1) DIFERENÇAS DE ADICIONAL POR TEMPO DE SERVIÇO

Sobre o tema, assim decidiu a magistrada "a quo":

Na manifestação sobre os documentos anexados com a defesa o reclamante apontou diferenças da parcela em tela, aduzindo que as parcelas variáveis não compuseram a base de cálculo do quinquênio adimplido.

Ocorre que a cláusula décima primeira da Convenção Coletiva de Trabalho 2010/2011 (ID. 9b3afe6 - Pág. 3) dispõe expressamente que o adicional deve ser calculado sobre o salário básico do empregado.

Logo, não há diferenças em favor do autor.

Indefiro.

O reclamante pede a reforma da sentença para que as comissões sejam computadas na base de cálculo do quinquênio. Advoga o recorrente que embora não se confundam com salário fixo, as comissões integram o conceito de salário-base do empregado. Afirma que se não fosse assim, aquele que recebe remuneração exclusivamente variável jamais faria direito ao adicional por tempo de serviço (quinquênio). Cita precedente jurisprudencial.

Analiso.

A cláusula décima primeira da Convenção Coletiva de Trabalho 2010/2011 aplicável ao caso (ID. 9b3afe6, p. 3), juntada pelo reclamante, assim estabelece com relação à base de cálculo do adicional de tempo de serviço (quinquênio):

As empresas pagarão, a cada mês, um adicional a título de qüinqüênio (gratificação por tempo de serviço) de 4,0% (quatro por cento) para cada cinco anos ininterruptos de serviços prestados pelo empregado à mesma empresa, percentual esse aplicável sobre o salário base do empregado.

(Grifo)

Verifico que essa cláusula foi renovada nas convenções coletivas posteriores (cláusula 11ª da CCT 2011/2012; cláusula 12ª da CCT 2012/2013 e cláusula 12ª da CCT 2012/2013).

A controvérsia, no caso, diz respeito ao conteúdo semântico da expressão salário base do empregado. A questão é importante para determinar se as comissões integram ou não a base de cálculo da gratificação por tempo de serviço (quinquênio).

A Julgadora da origem (ID. be22eb9, p. 3) considerou que a norma coletiva expressamente excluiu as comissões da base de cálculo do quinquênio ao determinar que a apuração do adicional incide sobre o salário básico do empregado.

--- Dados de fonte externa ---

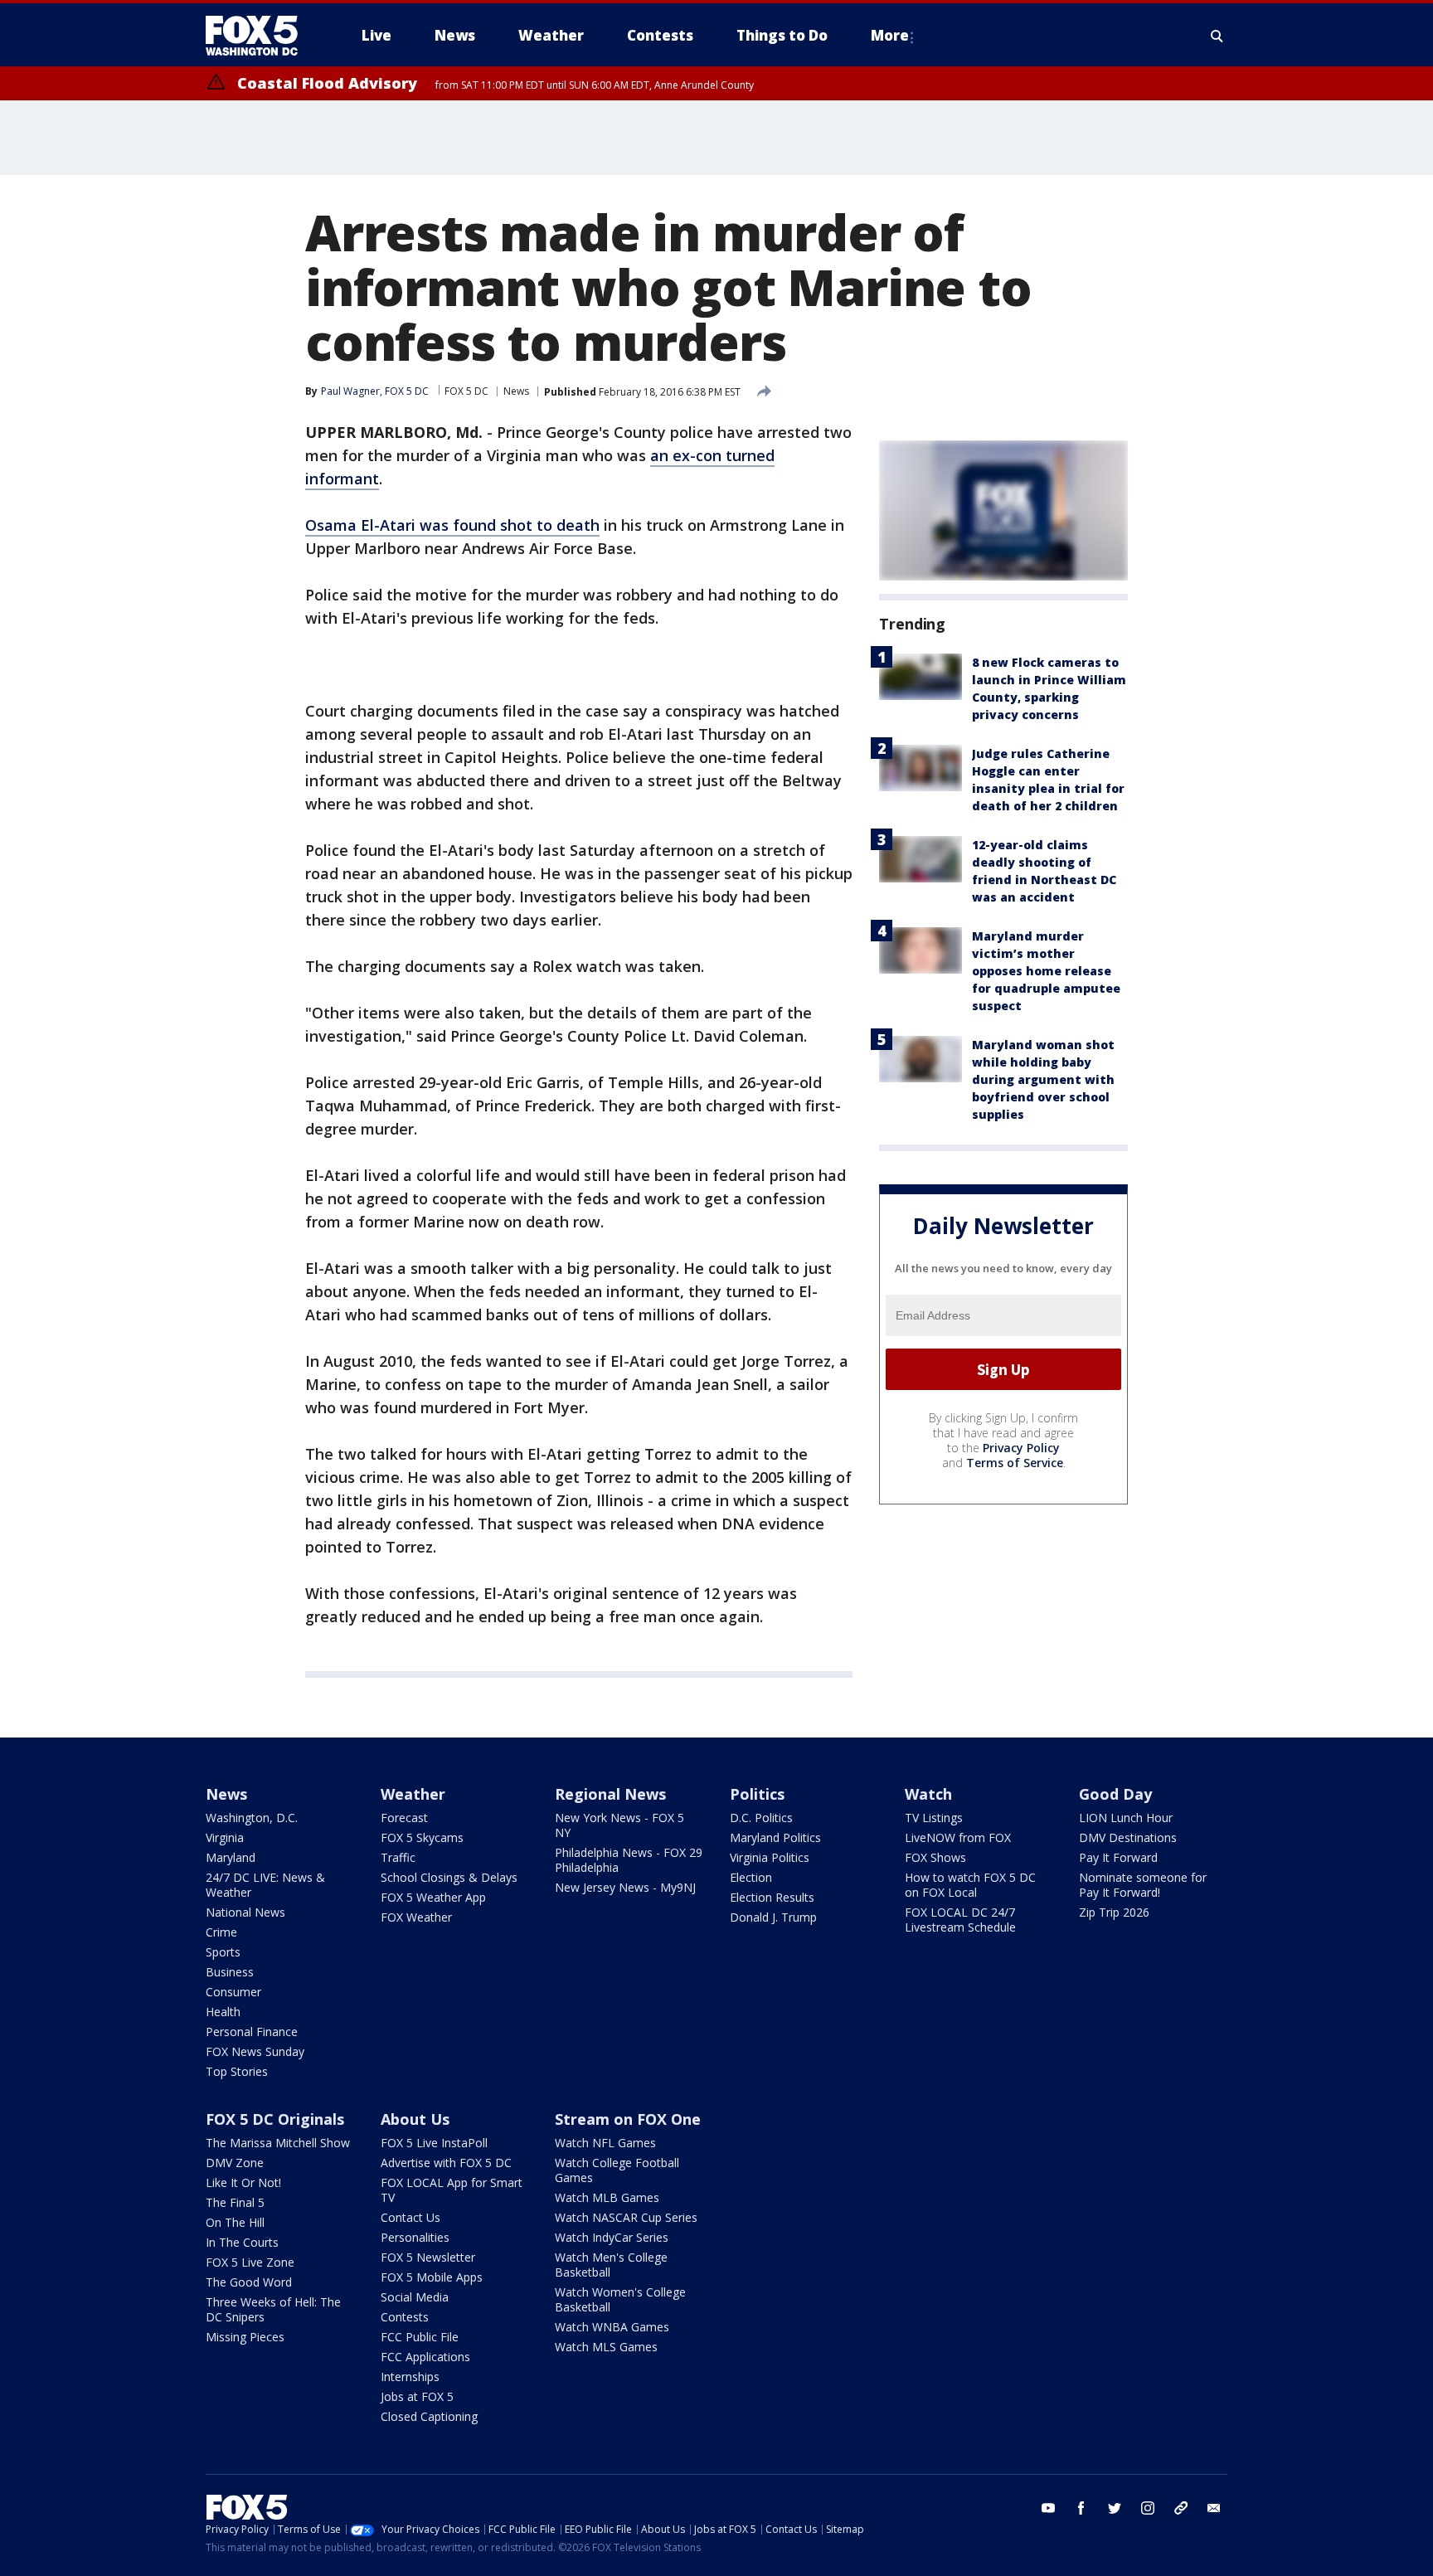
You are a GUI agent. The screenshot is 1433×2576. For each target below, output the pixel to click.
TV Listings (934, 1817)
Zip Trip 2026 (1114, 1912)
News (516, 391)
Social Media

Com a vênia da origem, considero que salário base é o salário propriamente dito, que pode ser alcançado ao empregado de forma fixa, de forma variável (no caso do comissionista puro) ou de forma mista (fixo + variável). Portanto, as comissões integram o conceito de salário base e devem ser consideradas para fins de apuração da gratificação por tempo de serviço. Por apropriado ao caso concreto, transcrevo o seguinte excerto extraído da jurisprudência deste Tribunal:

Em verdade, a reclamada confunde os conceitos de salário e remuneração. As comissões integram o salário base do empregado. Trata-se de salário pago pelo trabalho realizado e a forma de cálculo - variável - não modifica a natureza jurídica da parcela, que é a mesma do salário fixo. (TRT da 4ª Região, 6a. Turma, 0000197-31.2010.5.04.0013 RO, em 26/10/2011, Desembargadora Beatriz Renck - Relatora. Participaram do julgamento: Desembargadora Maria Cristina Schaan Ferreira, Desembargadora Rejane Souza Pedra)

Diante do exposto, considerando que as comissões integram a base de cálculo da gratificação por tempo de serviço, dou provimento ao recurso do reclamante para acrescer à condenação da reclamada o pagamento de diferenças a título de quinquênios.

2) DIFERENÇAS DE COMISSÕES

A sentença recorrida julgou prescrita a pretensão do autor sob a seguinte fundamentação (ID. be22eb9, p. 3):

O reclamante assevera que em 2008 a reclamada reduziu o percentual de comissões sobre as vendas à razão de três para dois por cento. Requer a declaração de nulidade da alteração contratual e o pagamento das diferenças de comissões.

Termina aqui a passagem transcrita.